Gladys membuka pintu rumah mertuanya. Mulai dari dua minggu yang lalu, Gladys ikut tinggal bersama Yudha di rumahnya Marsel. Namun seperti janjinya, kalau dia tetap akan bekerja menjadi pelatih guru musik di tempat lesnya dulu untuk mencari uang yang nantinya bakal dia berikan kepada Jihan.
Kakinya melangkah perlahan-lahan ke arah kamarnya Yudha. Di rumah sedang sepi, jadi Gladys tidak ingin mengganggu siapa-siapa. Kemungkinan besar penghuni rumah sedang beristirahat.
"Baru pulang, Glad?"
Jantung Gladys rasanya hampir copot mendengar suara barusan. Itu suara Alexa, Gladys tahu betul. Tinggal di rumah Marsel selama dua minggu, membuat Gladys jadi hapal siapa saja penghuni rumah ini dan juga suaranya.
"Eh, Bunda," ucap Gladys yang masih berusaha menetralkan rasa kagetnya.
"Astaga, Bunda ngagetin kamu ya? Maaf ya, Glad. Bunda nggak bermaksud begitu." Alexa mendekati Gladys, mengusap rambut panjangnya dan juga mengucapkan maaf.

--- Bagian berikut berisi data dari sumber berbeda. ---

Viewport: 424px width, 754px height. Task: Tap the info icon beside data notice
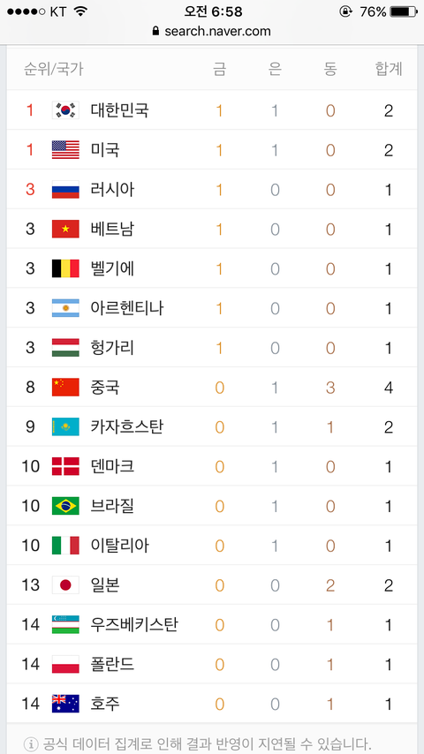coord(30,744)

Gladys menyadari perbedaan Alexa dan Jihan. Keduanya sama-sama seorang ibu, tapi perlakuan mereka terhadap anak-anaknya sangatlah berbeda. Terlebih lagi, posisi Gladys di sini hanya sebagai menantu. Dari cerita urban legend yang biasa dia dengar, kebanyakan perempuan itu kalau di rumah mertua akan dijadikan pembantu atau pesuruh gratisan. Namun semua itu tidak berlaku untuk Gladys. Kenyataannya malah kebalikannya, di rumah mertua dia merasa dijadikan ratu, tapi di rumah sendiri dia merasa seperti pembantu.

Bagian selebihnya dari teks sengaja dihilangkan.